● **Required action**:
Please report every line in the entries that contains the string "Expand".
-- Records provided follows --
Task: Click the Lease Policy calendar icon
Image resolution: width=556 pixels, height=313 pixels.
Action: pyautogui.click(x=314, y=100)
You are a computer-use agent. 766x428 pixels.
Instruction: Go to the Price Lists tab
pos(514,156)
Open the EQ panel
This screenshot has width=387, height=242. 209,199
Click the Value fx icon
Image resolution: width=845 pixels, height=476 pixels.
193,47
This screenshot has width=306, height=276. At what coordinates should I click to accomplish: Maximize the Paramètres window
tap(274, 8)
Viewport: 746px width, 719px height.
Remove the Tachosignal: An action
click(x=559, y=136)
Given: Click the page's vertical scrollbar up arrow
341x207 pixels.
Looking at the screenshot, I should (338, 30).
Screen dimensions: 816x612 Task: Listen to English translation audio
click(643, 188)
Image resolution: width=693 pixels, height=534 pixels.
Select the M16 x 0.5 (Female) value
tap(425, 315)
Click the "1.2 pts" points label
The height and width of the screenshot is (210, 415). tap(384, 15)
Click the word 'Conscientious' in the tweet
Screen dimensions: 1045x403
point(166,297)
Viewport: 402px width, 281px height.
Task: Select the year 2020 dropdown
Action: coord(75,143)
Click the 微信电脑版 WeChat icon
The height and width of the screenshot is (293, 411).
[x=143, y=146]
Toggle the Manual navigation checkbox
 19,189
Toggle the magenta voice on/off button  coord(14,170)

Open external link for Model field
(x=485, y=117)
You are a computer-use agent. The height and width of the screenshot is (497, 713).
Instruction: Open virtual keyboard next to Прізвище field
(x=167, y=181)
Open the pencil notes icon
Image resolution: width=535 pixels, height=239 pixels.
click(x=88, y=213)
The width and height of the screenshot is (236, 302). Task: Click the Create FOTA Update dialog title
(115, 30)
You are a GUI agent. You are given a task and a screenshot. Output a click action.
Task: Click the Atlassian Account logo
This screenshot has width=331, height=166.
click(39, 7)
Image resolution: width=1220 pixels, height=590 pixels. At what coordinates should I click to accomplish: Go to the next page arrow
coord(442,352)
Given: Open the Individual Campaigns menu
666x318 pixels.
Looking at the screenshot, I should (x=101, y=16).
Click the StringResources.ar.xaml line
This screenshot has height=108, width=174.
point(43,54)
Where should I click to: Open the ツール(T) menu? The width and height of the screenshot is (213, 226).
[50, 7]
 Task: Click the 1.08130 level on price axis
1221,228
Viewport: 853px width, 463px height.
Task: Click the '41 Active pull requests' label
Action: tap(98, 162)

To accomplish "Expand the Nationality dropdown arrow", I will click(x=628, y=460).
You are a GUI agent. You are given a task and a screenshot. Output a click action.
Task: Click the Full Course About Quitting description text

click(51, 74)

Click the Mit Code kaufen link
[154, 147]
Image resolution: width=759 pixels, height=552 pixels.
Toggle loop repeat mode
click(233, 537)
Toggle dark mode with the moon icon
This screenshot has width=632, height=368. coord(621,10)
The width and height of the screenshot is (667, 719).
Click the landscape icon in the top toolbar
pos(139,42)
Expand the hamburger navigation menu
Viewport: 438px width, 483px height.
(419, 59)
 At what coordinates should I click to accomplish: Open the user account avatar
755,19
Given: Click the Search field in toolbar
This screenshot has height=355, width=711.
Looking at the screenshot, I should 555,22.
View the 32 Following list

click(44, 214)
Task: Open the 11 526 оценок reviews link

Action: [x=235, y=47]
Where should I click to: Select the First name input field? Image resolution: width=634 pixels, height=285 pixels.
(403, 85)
-- Records provided concluded --
● **Exercise answer**:
To accomplish "Expand the Nationality dropdown arrow", I will click(x=628, y=460).
Expand the hamburger navigation menu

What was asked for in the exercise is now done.